Retira de sus labios la dulzaina y la golpea tres veces contra la
palma de la mano, enrolla su metro, guarda el paño de agujas en su
cartera y de Abriaquí parte a caballo el errante sastrecillo para
otro pueblo.
Ha oído que lo esperan en Sopetrán.
La flecha encendida
He perdido, de
golpe, la cuenta de mis infortunios.
Pegado todavía a las faldas de mi madre, en esos días interminables
en que ni una sombra
de sol pasaba por casa
oí de los sufrimientos del hombre que ama. Yo del amor sólo tenía
vagos recuerdos de lactancia. Mi padre,
quemado en el trabajo, donde se fue llenando de arrugas mientras
planchaba pantalones,
era el ejemplo de que por más sonrisas que pinten en los bazares
este mundo no rueda hacia la felicidad.
Pantalones pelados de terciopelo los días.
Hábitos llegados de lejos, de torpes abuelos aferrados a la montaña,
manopla tardía para salir al asfalto,
todo llegaba a la hora en punto del regreso.

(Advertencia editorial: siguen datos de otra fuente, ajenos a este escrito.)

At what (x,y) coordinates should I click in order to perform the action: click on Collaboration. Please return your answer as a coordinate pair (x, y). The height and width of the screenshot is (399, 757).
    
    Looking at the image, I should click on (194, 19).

Dolor en los ojos hasta las lágrimas por vidas de ficción en hojas
de papel cebolla,
la tragedia del delfín en los abismos del trono, gemidos de mujer en
hoteles de mala
estrella,
un balazo en el pecho perforando el pañuelo de cuatro puntas.
El señor Jesucristo fue premio de montaña a mis ojos afiebrados por
un mundo más apto,
corté con mis espadas por la causa del hombre,
frecuenté baptisterios de ingenuos catecúmenos quienes me propinaron
a golpes de garrote un nombre mesiánico,
y tabernas inglesas donde falsos apóstoles jugando dado con utópicos
terroristas
me decretaron el hazmerreír vitalicio de los decentes ciudadanos
cuya vida entretanto sopesarían en balanzas de un solo plato
en los ardientes tribunales de la conspiración encarnada.
¡Críticas contra la tiranía, adónde me habéis llevado!
Pude haber sido monje para partir uvas al viento,
destazador de cerdos vi por mi juventud en paseos a pueblos de
quebradas azules.
Apto para morir, voy en bajel delgado sin una luz en la tormenta,
un tríptico en mi cuello con mi madre y mis dos abuelas,
la llave de la vida sellada en un bolsillo tan secreto que ni fondo
tiene.
Pero hablábamos del poema. El poema rezuma de mis heridas.
Parvos eran mis años cuando recibí entre las cejas esta flecha
encendida.
Iba solo en mi bicicleta. Ujieres se aprestaron a rematarme.
Saqué valor de algún antepasado que surca mis venas.
Y conservé la vida como la sangre fría en barriles de vino.
Así pasó la infancia como el Graff Zeppelin en su vuelo hacia la
ceniza.
Y pelos en el pecho colocaron mi torso entre bailarinas.